▶ _What to produce_
Among the entries that follow, locate the line with "Identify the click" and the line with "You are a GUI". Output those lines and all lines in between, exactly, minus the pictures.

▶ _Material for this exercise_
···

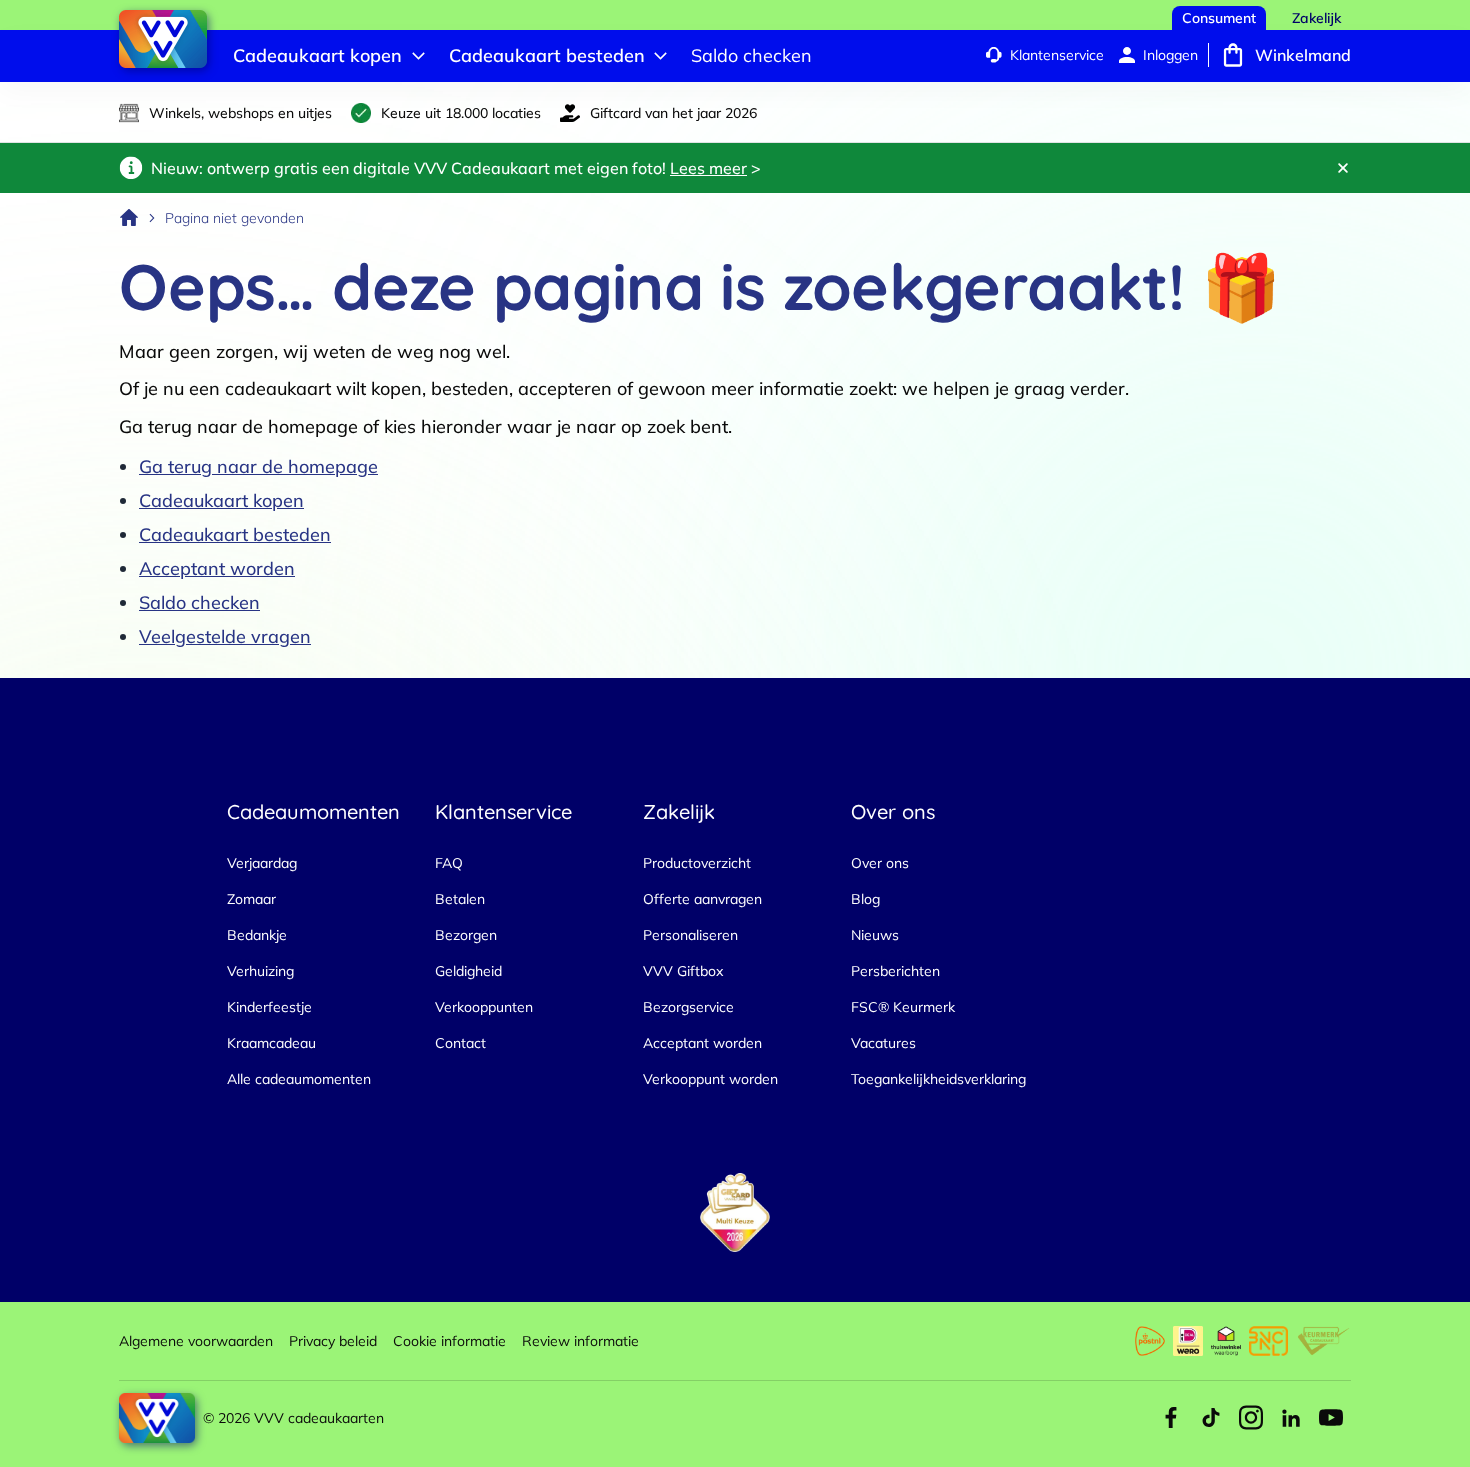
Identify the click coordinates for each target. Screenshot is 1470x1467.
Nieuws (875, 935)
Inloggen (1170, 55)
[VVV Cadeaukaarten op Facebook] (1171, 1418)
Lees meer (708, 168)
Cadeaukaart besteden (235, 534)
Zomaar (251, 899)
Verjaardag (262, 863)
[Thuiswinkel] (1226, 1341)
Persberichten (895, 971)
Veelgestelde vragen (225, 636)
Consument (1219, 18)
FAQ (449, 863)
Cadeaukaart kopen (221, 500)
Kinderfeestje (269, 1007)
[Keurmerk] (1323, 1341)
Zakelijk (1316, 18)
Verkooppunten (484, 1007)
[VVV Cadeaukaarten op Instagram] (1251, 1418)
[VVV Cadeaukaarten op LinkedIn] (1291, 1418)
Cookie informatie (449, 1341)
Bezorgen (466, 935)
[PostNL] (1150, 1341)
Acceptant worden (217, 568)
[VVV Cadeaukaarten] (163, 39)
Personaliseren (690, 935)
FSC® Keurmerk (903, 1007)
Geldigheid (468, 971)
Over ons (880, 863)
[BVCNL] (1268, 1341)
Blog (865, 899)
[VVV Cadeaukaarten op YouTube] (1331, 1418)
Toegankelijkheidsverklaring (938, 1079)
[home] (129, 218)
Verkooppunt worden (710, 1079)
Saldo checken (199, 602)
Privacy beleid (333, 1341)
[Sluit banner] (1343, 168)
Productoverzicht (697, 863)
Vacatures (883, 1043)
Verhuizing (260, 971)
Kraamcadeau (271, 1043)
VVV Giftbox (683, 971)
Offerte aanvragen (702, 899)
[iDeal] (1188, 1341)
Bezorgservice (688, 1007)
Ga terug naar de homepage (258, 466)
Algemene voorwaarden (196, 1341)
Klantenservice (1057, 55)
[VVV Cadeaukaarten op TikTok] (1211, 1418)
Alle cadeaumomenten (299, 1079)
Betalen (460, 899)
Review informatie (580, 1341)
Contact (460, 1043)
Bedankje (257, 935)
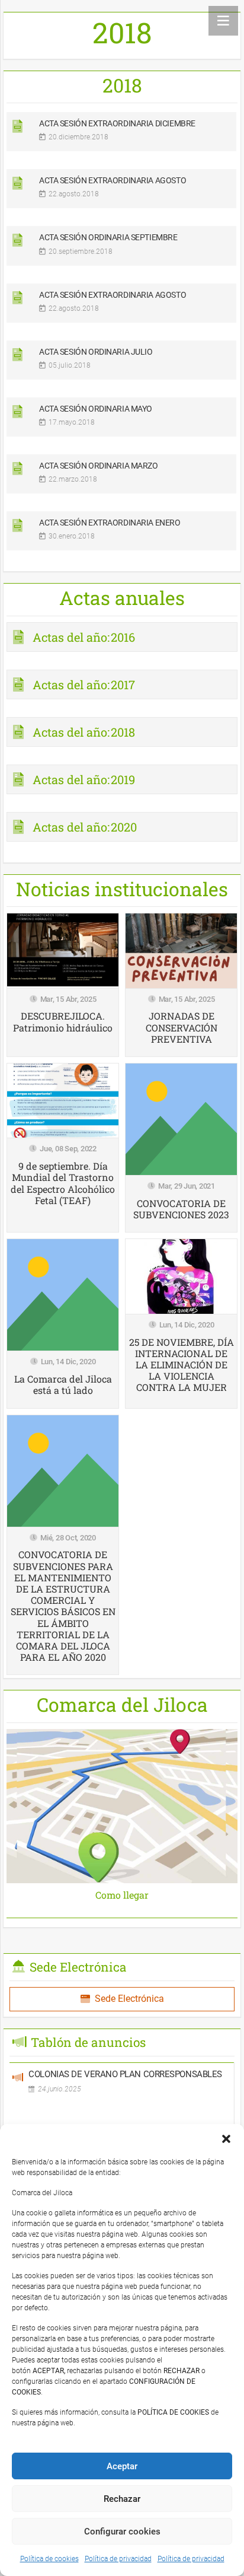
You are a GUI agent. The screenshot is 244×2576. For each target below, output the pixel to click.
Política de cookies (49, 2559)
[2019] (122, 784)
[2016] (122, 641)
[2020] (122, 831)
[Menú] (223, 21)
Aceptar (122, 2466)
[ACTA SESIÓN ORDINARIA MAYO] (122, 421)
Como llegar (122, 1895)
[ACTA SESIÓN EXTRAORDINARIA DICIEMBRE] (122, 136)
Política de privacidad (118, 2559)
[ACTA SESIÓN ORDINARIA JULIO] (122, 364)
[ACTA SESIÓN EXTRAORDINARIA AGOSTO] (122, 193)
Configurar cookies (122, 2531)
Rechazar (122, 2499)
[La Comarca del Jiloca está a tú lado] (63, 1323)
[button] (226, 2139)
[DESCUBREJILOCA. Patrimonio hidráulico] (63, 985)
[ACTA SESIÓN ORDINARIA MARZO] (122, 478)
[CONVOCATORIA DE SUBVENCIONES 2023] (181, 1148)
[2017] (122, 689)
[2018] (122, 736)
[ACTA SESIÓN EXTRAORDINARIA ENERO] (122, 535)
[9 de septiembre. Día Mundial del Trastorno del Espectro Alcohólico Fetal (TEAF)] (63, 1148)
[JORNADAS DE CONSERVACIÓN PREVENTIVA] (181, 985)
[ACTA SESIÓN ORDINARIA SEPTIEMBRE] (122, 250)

···

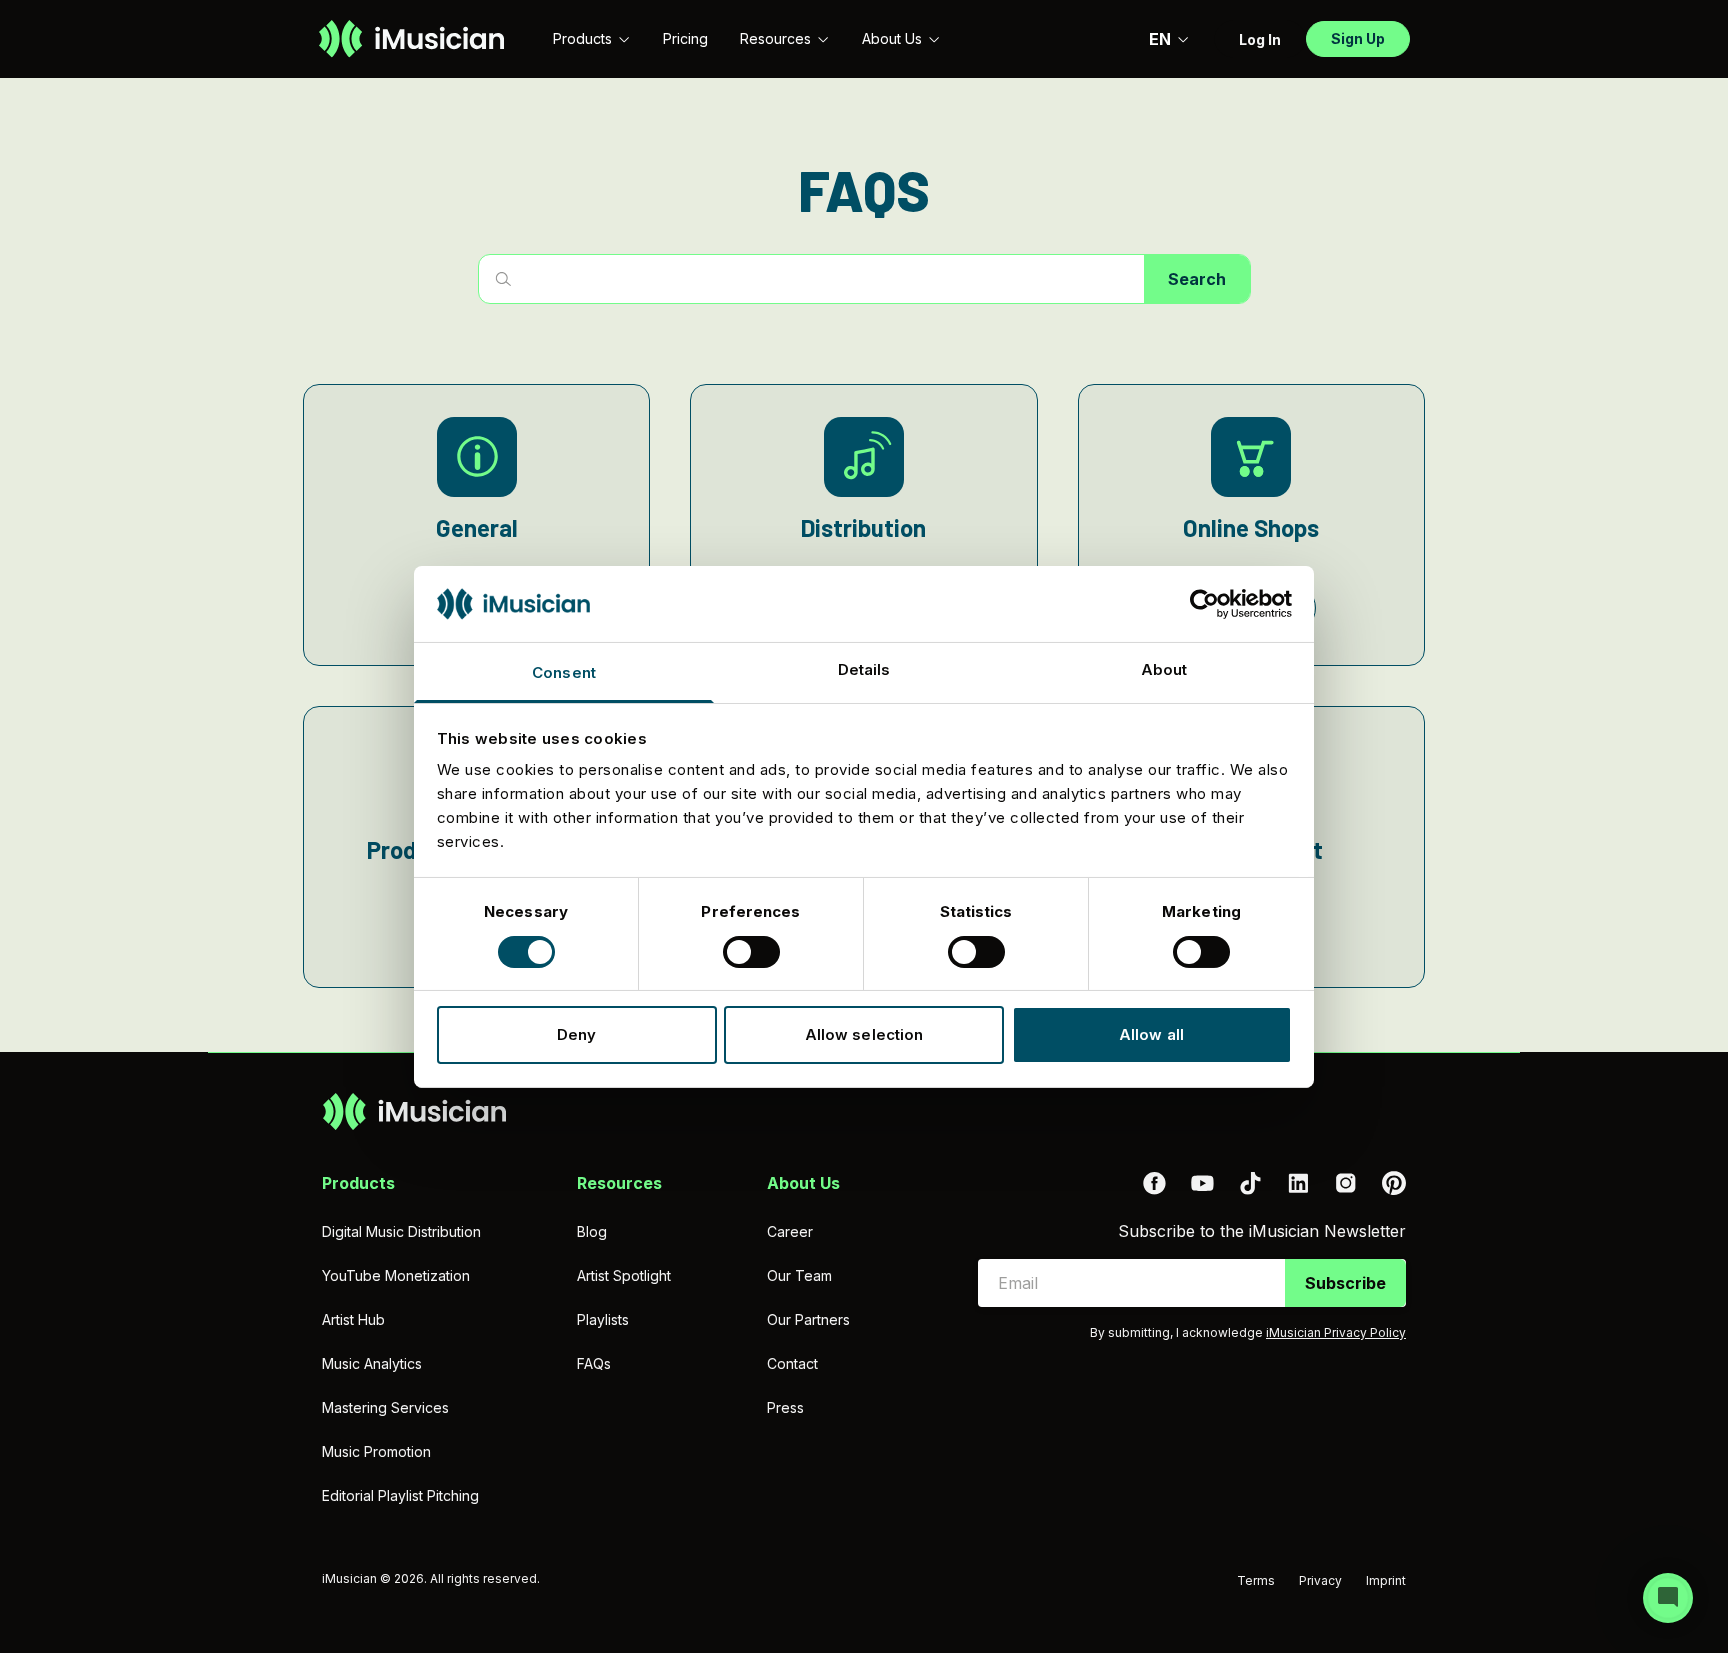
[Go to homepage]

···

▶ _Answer below_
Identify the click coordinates for each target. Screenshot is 1470x1467.
Nieuws (875, 935)
Inloggen (1170, 55)
[VVV Cadeaukaarten op Facebook] (1171, 1418)
Lees meer (708, 168)
Cadeaukaart besteden (235, 534)
Zomaar (251, 899)
Verjaardag (262, 863)
[Thuiswinkel] (1226, 1341)
Persberichten (895, 971)
Veelgestelde vragen (225, 636)
Consument (1219, 18)
FAQ (449, 863)
Cadeaukaart kopen (221, 500)
Kinderfeestje (269, 1007)
[Keurmerk] (1323, 1341)
Zakelijk (1316, 18)
Verkooppunten (484, 1007)
[VVV Cadeaukaarten op Instagram] (1251, 1418)
[VVV Cadeaukaarten op LinkedIn] (1291, 1418)
Cookie informatie (449, 1341)
Bezorgen (466, 935)
[PostNL] (1150, 1341)
Acceptant worden (217, 568)
[VVV Cadeaukaarten] (163, 39)
Personaliseren (690, 935)
FSC® Keurmerk (903, 1007)
Geldigheid (468, 971)
Over ons (880, 863)
[BVCNL] (1268, 1341)
Blog (865, 899)
[VVV Cadeaukaarten op YouTube] (1331, 1418)
Toegankelijkheidsverklaring (938, 1079)
[home] (129, 218)
Verkooppunt worden (710, 1079)
Saldo checken (199, 602)
Privacy beleid (333, 1341)
[Sluit banner] (1343, 168)
Productoverzicht (697, 863)
Vacatures (883, 1043)
Verhuizing (260, 971)
Kraamcadeau (271, 1043)
VVV Giftbox (683, 971)
Offerte aanvragen (702, 899)
[iDeal] (1188, 1341)
Bezorgservice (688, 1007)
Ga terug naar de homepage (258, 466)
Algemene voorwaarden (196, 1341)
Klantenservice (1057, 55)
[VVV Cadeaukaarten op TikTok] (1211, 1418)
Alle cadeaumomenten (299, 1079)
Betalen (460, 899)
Review informatie (580, 1341)
Contact (460, 1043)
Bedankje (257, 935)
You are a GUI agent. The screenshot is 244×2576. For each target below, output the pixel to click.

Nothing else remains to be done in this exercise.